**INFORMATION PROVIDED**
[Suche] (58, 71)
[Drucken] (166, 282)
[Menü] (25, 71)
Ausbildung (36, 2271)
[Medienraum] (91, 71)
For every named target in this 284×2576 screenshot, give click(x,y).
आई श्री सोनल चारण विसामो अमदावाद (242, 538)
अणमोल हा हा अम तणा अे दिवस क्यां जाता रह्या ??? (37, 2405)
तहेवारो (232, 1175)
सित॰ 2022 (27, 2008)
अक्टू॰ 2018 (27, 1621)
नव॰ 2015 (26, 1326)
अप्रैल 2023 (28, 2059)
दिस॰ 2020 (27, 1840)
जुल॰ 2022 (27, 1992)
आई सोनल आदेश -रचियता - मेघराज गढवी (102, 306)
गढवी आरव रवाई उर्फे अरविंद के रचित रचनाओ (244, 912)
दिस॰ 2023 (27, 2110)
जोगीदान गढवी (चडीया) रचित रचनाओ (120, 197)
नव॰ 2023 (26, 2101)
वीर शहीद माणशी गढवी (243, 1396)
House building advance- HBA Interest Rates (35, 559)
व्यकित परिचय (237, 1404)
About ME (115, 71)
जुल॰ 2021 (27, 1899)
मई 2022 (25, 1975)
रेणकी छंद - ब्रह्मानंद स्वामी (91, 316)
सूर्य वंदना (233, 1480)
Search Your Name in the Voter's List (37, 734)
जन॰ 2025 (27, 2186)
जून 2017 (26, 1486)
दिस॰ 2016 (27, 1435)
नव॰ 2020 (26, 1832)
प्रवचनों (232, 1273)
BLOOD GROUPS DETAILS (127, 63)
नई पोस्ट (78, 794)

**WORK ORDER**
Would you please copy exactly the part of the entries above that begins at the line containing "अणमोल हा हा" and ends at the line containing "सूर्य वंदना (233, 1480)", both lines included?

**RESPONSE TO THE EXERCISE**
अणमोल हा हा अम तणा अे दिवस क्यां जाता रह्या ??? (37, 2405)
तहेवारो (232, 1175)
सित॰ 2022 (27, 2008)
अक्टू॰ 2018 (27, 1621)
नव॰ 2015 (26, 1326)
अप्रैल 2023 (28, 2059)
दिस॰ 2020 (27, 1840)
जुल॰ 2022 (27, 1992)
आई सोनल आदेश -रचियता - मेघराज गढवी (102, 306)
गढवी आरव रवाई उर्फे अरविंद के रचित रचनाओ (244, 912)
दिस॰ 2023 (27, 2110)
जोगीदान गढवी (चडीया) रचित रचनाओ (120, 197)
नव॰ 2023 (26, 2101)
वीर शहीद माणशी गढवी (243, 1396)
House building advance- HBA Interest Rates (35, 559)
व्यकित परिचय (237, 1404)
About ME (115, 71)
जुल॰ 2021 (27, 1899)
मई 2022 (25, 1975)
रेणकी छंद - ब्रह्मानंद स्वामी (91, 316)
सूर्य वंदना (233, 1480)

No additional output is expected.